Furniture in its prime – Shine on, you crazy diamond

Furniture in its prime – Shine on, you crazy diamond

It is the same with furniture as with clothes or shoes: The most comfortable things are the ones that survived many years and are frayed and show signs of wear and tear in some places – in short: not shiny and new anymore, but nevertheless perfectly adapted to the one who wears it. And with this, they win the elimination race of pieces that are still loved when all the glamour is gone, or perhaps even more so for exactly that reason.   They are full of life, biographies, history and stories. Those things cannot be newly bought.


Elements with “signs of life” are becoming more and more popular in interior design, too. In contrast to the sparkling, shiny new acquisitions, an old sofa, inherited from the grandparents or discovered on the flea market, can liven things up in a room, which would have appeared a bit too “clean” and static with new furniture and accessories.  An old and well-worn leather armchair could become the favourite place for a relaxed evening with the nose in a good book. Beside it, the new designer floor lamp develops an even more sophisticated charm.  Sitting around a massive time-worn dinner table, everyone enjoys to stay seated after dinner for conversations and discussions.  When designing a stylish living room, not everything always has to be new. It is the clever combination of old and new things that creates that certain something which truly turns the room into a living room, beyond pure efficiency.
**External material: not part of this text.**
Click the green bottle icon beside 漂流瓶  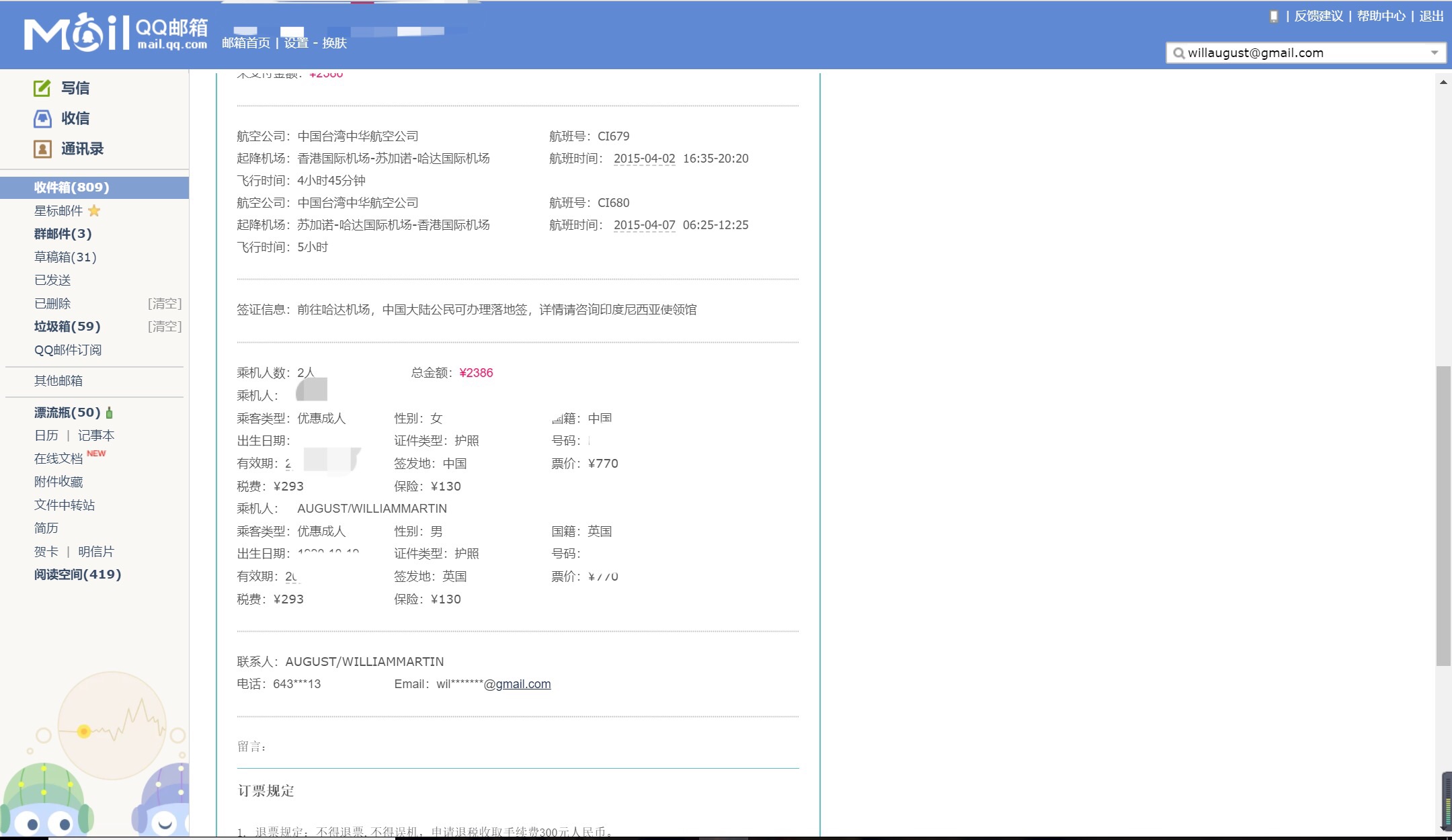pos(110,413)
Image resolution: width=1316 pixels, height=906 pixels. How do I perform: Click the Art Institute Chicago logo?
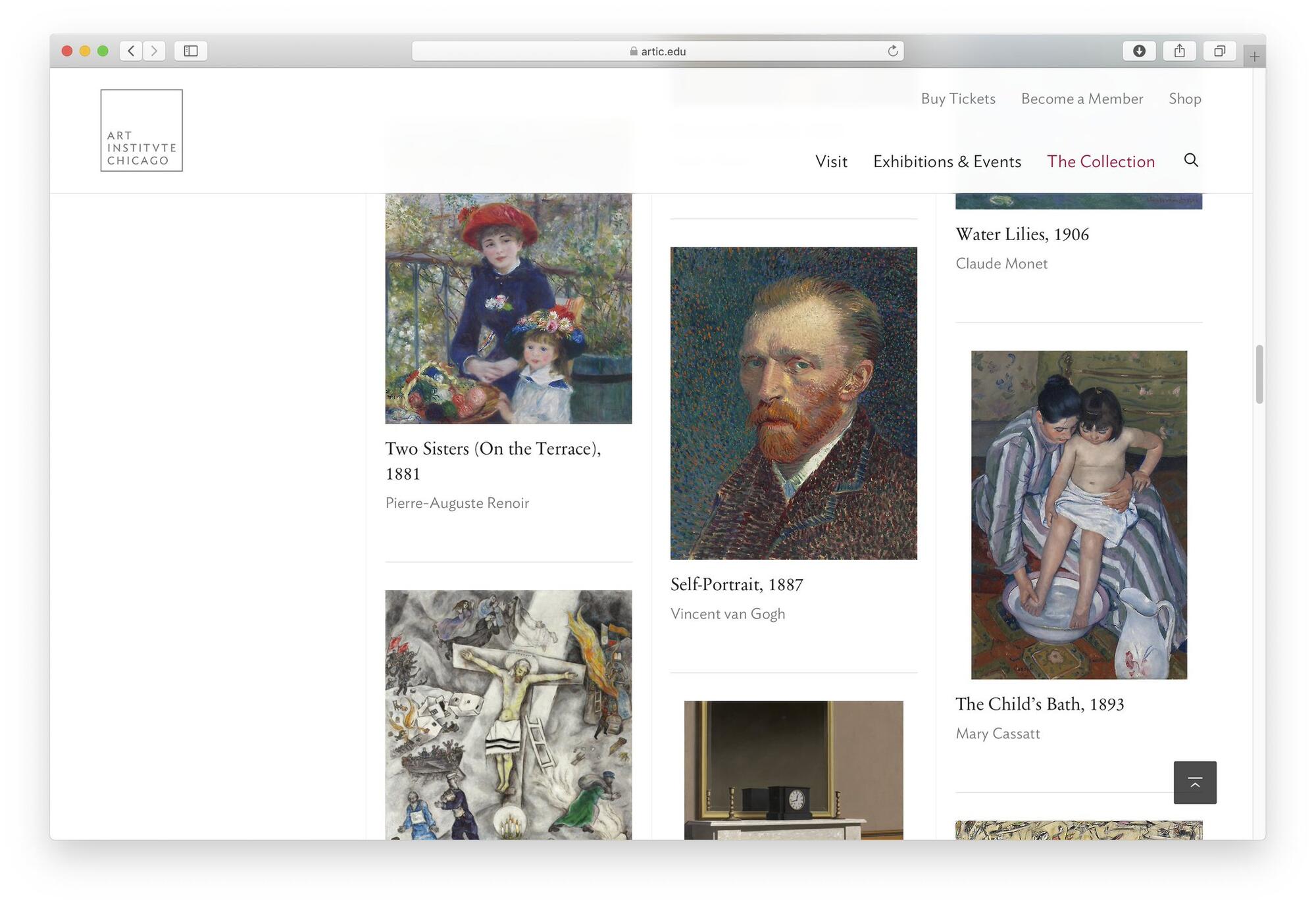pos(141,130)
The floor can also be a central element for the creation of effective contrasts between old and new. A used floor, which has been lived on, conveys more comfort than a new, smooth but also slightly anonymous flooring. Unfortunately, usable, beautiful and old floors are relatively rarely encountered nowadays. A solution for when a new floor is necessary that should look like an old one, could be planks with a natural surface texture. Such boards, which were treated extensively with staining, colour oils and traditional methods such as scraping, steaming and smoking, develop an atmosphere similar to an old board floor, even though they are still new, due to their original and natural texture.  The rest is only a matter of time.